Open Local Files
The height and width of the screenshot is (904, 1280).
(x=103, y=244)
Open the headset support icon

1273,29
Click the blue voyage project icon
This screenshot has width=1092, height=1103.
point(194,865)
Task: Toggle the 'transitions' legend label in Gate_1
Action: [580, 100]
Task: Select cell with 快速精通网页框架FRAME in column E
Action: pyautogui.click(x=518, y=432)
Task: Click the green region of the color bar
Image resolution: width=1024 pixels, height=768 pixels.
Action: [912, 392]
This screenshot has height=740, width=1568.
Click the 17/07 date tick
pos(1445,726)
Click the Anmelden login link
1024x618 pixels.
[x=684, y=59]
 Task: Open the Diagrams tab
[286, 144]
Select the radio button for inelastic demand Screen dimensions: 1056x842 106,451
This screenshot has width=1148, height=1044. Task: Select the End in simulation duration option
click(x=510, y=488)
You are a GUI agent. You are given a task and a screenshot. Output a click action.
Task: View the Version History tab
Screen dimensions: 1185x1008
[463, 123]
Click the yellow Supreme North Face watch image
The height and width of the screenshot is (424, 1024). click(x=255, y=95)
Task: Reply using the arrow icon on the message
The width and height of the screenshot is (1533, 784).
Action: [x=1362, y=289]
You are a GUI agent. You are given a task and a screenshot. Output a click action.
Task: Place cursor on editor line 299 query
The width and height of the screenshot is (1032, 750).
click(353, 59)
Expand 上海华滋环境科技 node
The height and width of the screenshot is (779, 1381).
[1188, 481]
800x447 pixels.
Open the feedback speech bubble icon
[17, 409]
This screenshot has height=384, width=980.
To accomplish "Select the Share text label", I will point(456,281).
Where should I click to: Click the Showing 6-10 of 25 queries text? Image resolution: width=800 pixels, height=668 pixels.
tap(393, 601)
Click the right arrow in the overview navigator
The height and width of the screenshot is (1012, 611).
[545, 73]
----
Rewrite all of the lines above with "feedback" swapped for "comment" and nothing else changed.

* _ANSWER IN FULL_
Open Local Files
The height and width of the screenshot is (904, 1280).
(x=103, y=244)
Open the headset support icon

1273,29
Click the blue voyage project icon
This screenshot has width=1092, height=1103.
point(194,865)
Task: Toggle the 'transitions' legend label in Gate_1
Action: [580, 100]
Task: Select cell with 快速精通网页框架FRAME in column E
Action: pyautogui.click(x=518, y=432)
Task: Click the green region of the color bar
Image resolution: width=1024 pixels, height=768 pixels.
Action: [912, 392]
This screenshot has height=740, width=1568.
Click the 17/07 date tick
pos(1445,726)
Click the Anmelden login link
1024x618 pixels.
[x=684, y=59]
 Task: Open the Diagrams tab
[286, 144]
Select the radio button for inelastic demand Screen dimensions: 1056x842 106,451
This screenshot has width=1148, height=1044. Task: Select the End in simulation duration option
click(x=510, y=488)
You are a GUI agent. You are given a task and a screenshot. Output a click action.
Task: View the Version History tab
Screen dimensions: 1185x1008
[463, 123]
Click the yellow Supreme North Face watch image
The height and width of the screenshot is (424, 1024). click(x=255, y=95)
Task: Reply using the arrow icon on the message
The width and height of the screenshot is (1533, 784).
Action: [x=1362, y=289]
You are a GUI agent. You are given a task and a screenshot. Output a click action.
Task: Place cursor on editor line 299 query
The width and height of the screenshot is (1032, 750).
click(353, 59)
Expand 上海华滋环境科技 node
The height and width of the screenshot is (779, 1381).
[1188, 481]
800x447 pixels.
Open the comment speech bubble icon
[17, 409]
This screenshot has height=384, width=980.
To accomplish "Select the Share text label", I will point(456,281).
Where should I click to: Click the Showing 6-10 of 25 queries text? Image resolution: width=800 pixels, height=668 pixels.
tap(393, 601)
Click the right arrow in the overview navigator
The height and width of the screenshot is (1012, 611).
[545, 73]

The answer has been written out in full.